Scotland

Prince Charles attends Kirking of Scottish Parliament

Prince Charles arrives for the Kirking service
Image caption Prince Charles arrives for the Kirking service

Prince Charles has attended an interfaith service for the Kirking of the Scottish Parliament in Edinburgh.

The Duke of Rothesay was joined by newly elected MSPs, diplomats and church leaders at St Giles' Cathedral.

The service traditionally takes place on the evening before the first sitting of a new parliamentary term. This year's ceremony included a humanist blessing for the first time.

The Prince met Holyrood's party leaders after the service.

The Reverend Calum MacLeod, minister of St Giles' Cathedral led the evening service, and the Right Reverend Dr Angus Morrison, moderator of the General Assembly of the Church of Scotland, delivered a sermon.

Dr Morrison congratulated those who had just been elected, but added: "I might want to remind the MSPs that the real boss is the people who elected them."

He said: "I appeal to all of you whom the citizens of this country have elected to serve as members of the Scottish Parliament to remember there will be times when party loyalty can be set aside in exchange for working together harmoniously and constructively for the good of Scotland and its people."

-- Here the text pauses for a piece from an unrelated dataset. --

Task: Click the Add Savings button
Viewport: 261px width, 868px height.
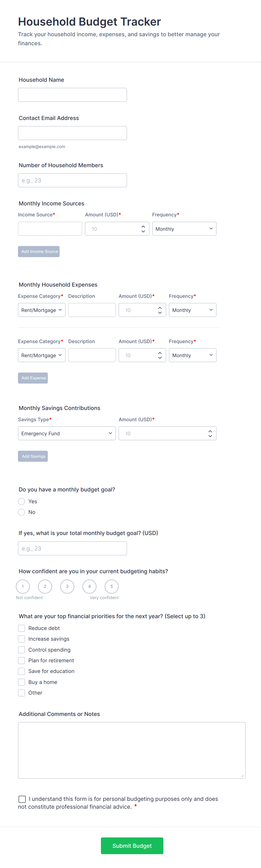Action: coord(33,457)
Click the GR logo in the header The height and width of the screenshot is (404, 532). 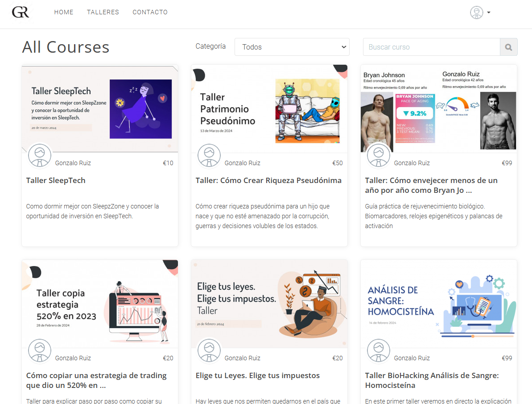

Image caption Prince Charles was greeted by outgoing Presiding Officer Tricia Marwick
Image caption First Minister Nicola Sturgeon arrives for the service
Image caption Deputy first minister John Swinney also attended the Kirking ceremony

Guests were greeted by music from a quartet of the National Youth Jazz Orchestra of Scotland, while musicians from the Royal Conservatoire of Scotland performed during the service.

Humanist Society Scotland chief executive Gordon MacRae said he was "delighted" that there would be representation for non-religious people at the service for the first time.

He said: "As Scottish society changes it is only fair and proper that representatives from the large group in society that seek to lead ethical and fulfilling lives without religion are included in the country's important ceremonies."

The new session of the Scottish Parliament will formally begin on Thursday, when MSPs will be sworn in by Ms Marwick in the Holyrood chamber.

An election will then be held to choose a new presiding officer, with the formation of a government and the election of a first minister the following week.